Arbeitsplätze werden ja nicht nur über das Arbeitsamt angeboten sondern auch in den Kleinanzeigen verschiedener Linzer Zeitungen. Für den Raum Haid etwa sucht ein Wachdienst einen Einkaufswagenordner. Anna Berner machte via Kleininserat Bekanntschaft mit dem Linzer Platzhirschen für frischgepreßte Fruchtsäfte in Einkaufszentren. Hier arbeiten vor allem Dazuverdienerinnen. Anna wurde mehrmals versichert, daß sie angemeldet sei. Nach einigen Wochen war für sie kein Bedarf mehr und es stellte sich heraus, daß sie nicht angemeldet war. Den Lohn bekam sie in die Hand bezahlt und den Chef nie zu Gesicht, weil der "mit seinen Angestellten nicht verhandelt".
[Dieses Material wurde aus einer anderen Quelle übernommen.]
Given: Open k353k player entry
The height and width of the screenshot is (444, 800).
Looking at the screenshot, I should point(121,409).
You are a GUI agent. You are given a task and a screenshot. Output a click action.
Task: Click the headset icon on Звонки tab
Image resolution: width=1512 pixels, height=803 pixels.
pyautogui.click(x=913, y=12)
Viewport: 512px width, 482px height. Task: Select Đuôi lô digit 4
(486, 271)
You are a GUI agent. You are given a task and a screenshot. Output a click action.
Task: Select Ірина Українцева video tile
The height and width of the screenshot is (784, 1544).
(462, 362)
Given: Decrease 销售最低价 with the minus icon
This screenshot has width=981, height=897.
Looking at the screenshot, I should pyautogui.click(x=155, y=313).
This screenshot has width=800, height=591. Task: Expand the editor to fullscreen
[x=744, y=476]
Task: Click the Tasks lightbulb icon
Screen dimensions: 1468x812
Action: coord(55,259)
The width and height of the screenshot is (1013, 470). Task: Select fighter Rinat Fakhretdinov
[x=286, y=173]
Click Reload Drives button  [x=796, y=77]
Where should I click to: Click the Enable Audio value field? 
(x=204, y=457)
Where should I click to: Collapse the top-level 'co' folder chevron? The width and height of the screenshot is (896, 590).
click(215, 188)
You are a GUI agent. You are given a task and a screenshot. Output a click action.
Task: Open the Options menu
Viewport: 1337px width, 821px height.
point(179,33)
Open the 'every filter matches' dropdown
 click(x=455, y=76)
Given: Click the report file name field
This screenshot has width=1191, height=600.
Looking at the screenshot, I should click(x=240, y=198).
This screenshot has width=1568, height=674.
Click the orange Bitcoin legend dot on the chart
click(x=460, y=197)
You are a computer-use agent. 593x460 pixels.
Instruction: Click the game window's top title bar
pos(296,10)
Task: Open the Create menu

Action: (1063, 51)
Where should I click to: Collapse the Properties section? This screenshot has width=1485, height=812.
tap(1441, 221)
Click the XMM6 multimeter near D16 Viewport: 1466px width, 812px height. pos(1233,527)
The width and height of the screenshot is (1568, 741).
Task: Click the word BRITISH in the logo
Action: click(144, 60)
Aufschlußreich sind auch die Kleinanzeigen in den Oberösterreichischen Nachrichten. In Zeiten, da "Prolet" auch bei Kulturredakteuren wieder als Schimpfwort verwendet wird (Reinhard Tauber in einer Abrechnung mit Alfred Hrdlicka am 10 . Dezember), verändert sich auch der Arbeitsbegriff. Bei den Stellenangeboten gab es jedenfalls im Dezember Lukratives für Buben und Mädels: "Renommierte Filmagentur sucht für erotische Filmproduktion junge hübsche reiselustige Mädchen..." ( OÖN - Karriere, 10.12.94) und " Vergebe lukrativen Nebenjob! Haupt -od. Nebenberuflich. Attraktive, sportlich gut - ausschauende Boys für diverse Freizeitgestaltungen gesucht..."(OÖN, Stellenangebote-Teilzeitjobs,14.12.1994).

Eugenie Kain



Vorsicht! Arbeitslose queren die Straße!